Each verse of this psalm is worthy of a sermon – or much more important, a night of contemplative prayer:
The Lord is my shepherd; I shall not want…
This first verse takes me back to the time when Andy was a very little boy, when we lived in the Middle East. I remembered the huge flocks of sheep crossing the roads, even in downtown Beirut. (Did you know that a shepherd always walks in the middle of his flock, not in front of them, keeping them together and guiding them – slowly, very slowly! – while all the taxis wait and honk?)
He makes me lie down in green pastures and leads me beside still waters…
When I got to this verse, in the dark of that first night, I couldn’t remember which line comes first – is it the green pastures or is it the still waters? Finally I thought, Does it really matter? Both green pastures and still waters are always found in that peaceful place where God waits for us.
Though I walk through the valley of the shadow of death, I shall fear no evil; for you are with me…
The other night, I was in a small group at St. Paul’s Church in Cambria, reading the 23rd psalm together. One man in the group began to remember his childhood fear of the dark. As a little boy this man (now in his 80s with a deep voice and one of the patriarchs of the parish) was so afraid of the dark he could not go to sleep. So one day his father took him out into the woods near their house. Together, hand in hand, they walked under the dark trees, day after day, until he was able to let go of his father’s hand and explore a little bit…. and until he was finally able to go to sleep in his own bed.

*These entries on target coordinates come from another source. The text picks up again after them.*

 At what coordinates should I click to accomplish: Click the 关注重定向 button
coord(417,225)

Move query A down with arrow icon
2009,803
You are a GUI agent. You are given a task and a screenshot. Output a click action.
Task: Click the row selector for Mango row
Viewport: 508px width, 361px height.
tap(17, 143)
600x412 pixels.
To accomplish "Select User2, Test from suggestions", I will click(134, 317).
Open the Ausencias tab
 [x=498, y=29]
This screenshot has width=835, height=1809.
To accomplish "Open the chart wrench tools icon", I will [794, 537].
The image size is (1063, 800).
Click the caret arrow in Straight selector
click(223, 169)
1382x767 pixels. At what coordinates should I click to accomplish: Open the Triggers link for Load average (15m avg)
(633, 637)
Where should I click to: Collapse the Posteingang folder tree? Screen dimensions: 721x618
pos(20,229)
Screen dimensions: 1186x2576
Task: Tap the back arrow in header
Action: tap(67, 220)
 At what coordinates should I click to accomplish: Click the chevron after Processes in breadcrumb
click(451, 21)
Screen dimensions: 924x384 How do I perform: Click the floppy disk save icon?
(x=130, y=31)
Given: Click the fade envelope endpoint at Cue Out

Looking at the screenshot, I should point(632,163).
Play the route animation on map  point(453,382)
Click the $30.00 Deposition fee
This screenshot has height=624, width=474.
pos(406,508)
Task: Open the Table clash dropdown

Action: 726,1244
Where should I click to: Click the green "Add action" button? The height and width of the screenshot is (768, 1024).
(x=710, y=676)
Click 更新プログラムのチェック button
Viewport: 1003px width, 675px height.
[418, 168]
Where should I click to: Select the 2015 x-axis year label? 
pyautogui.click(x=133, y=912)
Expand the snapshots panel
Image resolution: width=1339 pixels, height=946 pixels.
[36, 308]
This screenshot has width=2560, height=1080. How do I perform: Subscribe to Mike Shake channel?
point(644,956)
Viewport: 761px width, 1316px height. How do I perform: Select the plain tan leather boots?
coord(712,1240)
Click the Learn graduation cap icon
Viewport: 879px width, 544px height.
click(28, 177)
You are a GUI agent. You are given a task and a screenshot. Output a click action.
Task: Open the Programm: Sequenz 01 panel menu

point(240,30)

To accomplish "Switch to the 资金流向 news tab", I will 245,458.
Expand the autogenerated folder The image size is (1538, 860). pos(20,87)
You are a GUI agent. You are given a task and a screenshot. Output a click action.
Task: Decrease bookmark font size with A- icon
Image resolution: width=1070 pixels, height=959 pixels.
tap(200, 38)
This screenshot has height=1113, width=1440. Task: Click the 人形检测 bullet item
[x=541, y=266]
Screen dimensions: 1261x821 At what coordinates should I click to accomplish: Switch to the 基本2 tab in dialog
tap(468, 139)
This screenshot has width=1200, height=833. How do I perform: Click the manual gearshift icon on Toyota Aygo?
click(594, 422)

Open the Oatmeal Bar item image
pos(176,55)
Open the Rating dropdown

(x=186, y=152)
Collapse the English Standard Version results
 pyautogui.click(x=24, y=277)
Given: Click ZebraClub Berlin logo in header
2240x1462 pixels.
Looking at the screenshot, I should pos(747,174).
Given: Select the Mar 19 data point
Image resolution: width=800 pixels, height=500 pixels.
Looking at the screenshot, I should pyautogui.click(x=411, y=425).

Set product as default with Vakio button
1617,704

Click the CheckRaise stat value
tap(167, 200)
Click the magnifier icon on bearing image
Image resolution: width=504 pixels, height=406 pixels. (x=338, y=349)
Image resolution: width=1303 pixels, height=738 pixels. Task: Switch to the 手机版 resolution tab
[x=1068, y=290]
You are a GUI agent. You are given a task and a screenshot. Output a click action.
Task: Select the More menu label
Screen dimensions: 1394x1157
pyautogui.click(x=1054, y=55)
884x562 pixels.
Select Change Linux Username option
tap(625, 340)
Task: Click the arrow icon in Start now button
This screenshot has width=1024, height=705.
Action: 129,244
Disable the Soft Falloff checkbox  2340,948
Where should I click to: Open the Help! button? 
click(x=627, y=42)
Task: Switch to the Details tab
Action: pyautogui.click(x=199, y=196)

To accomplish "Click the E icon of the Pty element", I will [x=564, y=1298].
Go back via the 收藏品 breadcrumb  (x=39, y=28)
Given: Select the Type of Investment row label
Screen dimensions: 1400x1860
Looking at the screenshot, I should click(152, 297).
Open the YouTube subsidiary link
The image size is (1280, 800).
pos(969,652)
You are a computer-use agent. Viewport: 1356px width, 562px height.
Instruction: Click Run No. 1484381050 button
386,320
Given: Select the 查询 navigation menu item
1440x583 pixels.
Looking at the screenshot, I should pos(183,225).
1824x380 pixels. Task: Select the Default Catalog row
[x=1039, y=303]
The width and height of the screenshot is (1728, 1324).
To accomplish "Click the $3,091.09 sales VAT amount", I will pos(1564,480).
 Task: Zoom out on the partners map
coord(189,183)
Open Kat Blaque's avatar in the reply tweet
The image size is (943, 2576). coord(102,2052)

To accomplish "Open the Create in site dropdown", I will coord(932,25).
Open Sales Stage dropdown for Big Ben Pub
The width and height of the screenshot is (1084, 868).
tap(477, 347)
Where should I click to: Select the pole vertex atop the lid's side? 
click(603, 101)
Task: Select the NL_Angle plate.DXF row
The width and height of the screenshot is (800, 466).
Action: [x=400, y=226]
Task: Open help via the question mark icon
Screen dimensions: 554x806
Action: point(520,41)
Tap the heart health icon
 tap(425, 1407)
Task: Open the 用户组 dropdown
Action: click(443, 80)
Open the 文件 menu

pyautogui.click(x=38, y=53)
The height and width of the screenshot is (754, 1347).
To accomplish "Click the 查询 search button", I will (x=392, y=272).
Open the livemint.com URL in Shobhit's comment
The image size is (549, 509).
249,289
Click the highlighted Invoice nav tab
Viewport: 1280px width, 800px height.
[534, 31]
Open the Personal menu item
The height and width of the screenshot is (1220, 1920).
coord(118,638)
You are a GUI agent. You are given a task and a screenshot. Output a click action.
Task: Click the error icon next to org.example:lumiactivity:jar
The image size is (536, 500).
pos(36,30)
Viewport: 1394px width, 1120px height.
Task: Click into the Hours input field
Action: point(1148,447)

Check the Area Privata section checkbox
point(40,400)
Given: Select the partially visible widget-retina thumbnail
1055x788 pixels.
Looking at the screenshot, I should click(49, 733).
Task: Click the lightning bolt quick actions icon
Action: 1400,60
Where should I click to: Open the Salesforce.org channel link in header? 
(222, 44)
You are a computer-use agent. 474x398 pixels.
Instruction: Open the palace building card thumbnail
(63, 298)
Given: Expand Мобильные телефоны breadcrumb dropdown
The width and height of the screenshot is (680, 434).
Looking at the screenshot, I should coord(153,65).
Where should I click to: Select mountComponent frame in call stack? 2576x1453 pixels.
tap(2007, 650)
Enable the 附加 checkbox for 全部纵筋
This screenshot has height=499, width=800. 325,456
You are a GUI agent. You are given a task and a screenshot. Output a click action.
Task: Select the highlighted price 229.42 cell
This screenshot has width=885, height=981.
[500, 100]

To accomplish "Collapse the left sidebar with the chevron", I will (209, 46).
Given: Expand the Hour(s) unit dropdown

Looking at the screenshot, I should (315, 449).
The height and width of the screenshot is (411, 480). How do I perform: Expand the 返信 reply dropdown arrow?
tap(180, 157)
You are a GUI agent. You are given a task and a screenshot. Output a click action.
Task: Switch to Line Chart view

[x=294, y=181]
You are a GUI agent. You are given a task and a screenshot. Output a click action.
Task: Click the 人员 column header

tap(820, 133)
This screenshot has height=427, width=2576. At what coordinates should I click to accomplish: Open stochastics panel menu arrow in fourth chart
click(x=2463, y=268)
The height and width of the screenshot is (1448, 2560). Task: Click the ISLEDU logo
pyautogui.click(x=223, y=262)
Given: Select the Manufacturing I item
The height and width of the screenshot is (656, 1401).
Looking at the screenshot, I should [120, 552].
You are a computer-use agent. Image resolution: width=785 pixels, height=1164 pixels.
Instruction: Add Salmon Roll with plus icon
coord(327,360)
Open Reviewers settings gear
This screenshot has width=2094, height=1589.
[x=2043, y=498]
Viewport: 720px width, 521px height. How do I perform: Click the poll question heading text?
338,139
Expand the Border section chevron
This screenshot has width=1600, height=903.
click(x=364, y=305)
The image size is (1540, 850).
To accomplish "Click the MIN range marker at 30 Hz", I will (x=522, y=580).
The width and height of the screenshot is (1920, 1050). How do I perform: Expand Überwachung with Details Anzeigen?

The 23rd psalm as a prayer
Notice that this is no longer a poem about God; when we call God ‘You’, we have entered into a conversation with God.
Try this prayer when you can’t get to sleep…. Try these verses when you can’t get the judgmental God out of your mind…. Try this psalm whenever you need to remember that our God is the Love that will not let us go:
You, LORD, are my shepherd;
I shall not be in want.
You make me lie down in green pastures,
You lead me beside still waters.
You revive my soul,
and guide me along right pathways
for Your Name’s sake.
Though I walk through the valley
of the shadow of death, I shall fear no evil,
for You are with me;
Your rod and Your staff, they comfort me.
You spread a table before me
in the presence of those who trouble me;
You have anointed my head with oil,
and my cup is running over.
Surely Your goodness and mercy
shall follow me all the days of my life,
and I will dwell in Your house for ever.